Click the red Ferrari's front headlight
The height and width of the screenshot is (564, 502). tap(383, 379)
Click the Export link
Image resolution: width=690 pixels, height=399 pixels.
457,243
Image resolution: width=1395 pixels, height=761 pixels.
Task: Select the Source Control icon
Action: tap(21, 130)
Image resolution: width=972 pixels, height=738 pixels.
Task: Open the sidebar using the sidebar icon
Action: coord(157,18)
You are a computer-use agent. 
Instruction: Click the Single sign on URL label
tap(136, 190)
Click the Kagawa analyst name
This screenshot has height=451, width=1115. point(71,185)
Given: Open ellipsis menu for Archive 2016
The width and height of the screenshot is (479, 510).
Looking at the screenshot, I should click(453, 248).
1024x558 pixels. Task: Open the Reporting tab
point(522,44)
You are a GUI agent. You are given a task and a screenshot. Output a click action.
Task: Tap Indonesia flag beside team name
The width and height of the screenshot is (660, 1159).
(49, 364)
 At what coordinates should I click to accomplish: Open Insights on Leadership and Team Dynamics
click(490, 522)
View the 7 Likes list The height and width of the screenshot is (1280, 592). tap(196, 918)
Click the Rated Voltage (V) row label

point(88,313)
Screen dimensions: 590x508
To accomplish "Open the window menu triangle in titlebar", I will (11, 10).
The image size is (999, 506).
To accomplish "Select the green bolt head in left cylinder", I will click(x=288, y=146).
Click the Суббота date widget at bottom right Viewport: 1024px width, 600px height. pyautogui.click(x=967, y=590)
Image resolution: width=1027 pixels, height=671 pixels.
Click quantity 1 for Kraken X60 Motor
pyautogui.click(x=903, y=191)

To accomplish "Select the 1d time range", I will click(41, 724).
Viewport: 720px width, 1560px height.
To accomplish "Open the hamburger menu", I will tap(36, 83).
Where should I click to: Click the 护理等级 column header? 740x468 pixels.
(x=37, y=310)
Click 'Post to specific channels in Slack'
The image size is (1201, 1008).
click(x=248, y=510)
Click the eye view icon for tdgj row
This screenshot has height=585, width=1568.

-=-=-

» DESCRIPTION OF THE TASK
Please transcribe the data exactly from its first line. End with the line that contains "Click the Export link".

» WRITTEN RESPONSE
Click the red Ferrari's front headlight
The height and width of the screenshot is (564, 502). tap(383, 379)
Click the Export link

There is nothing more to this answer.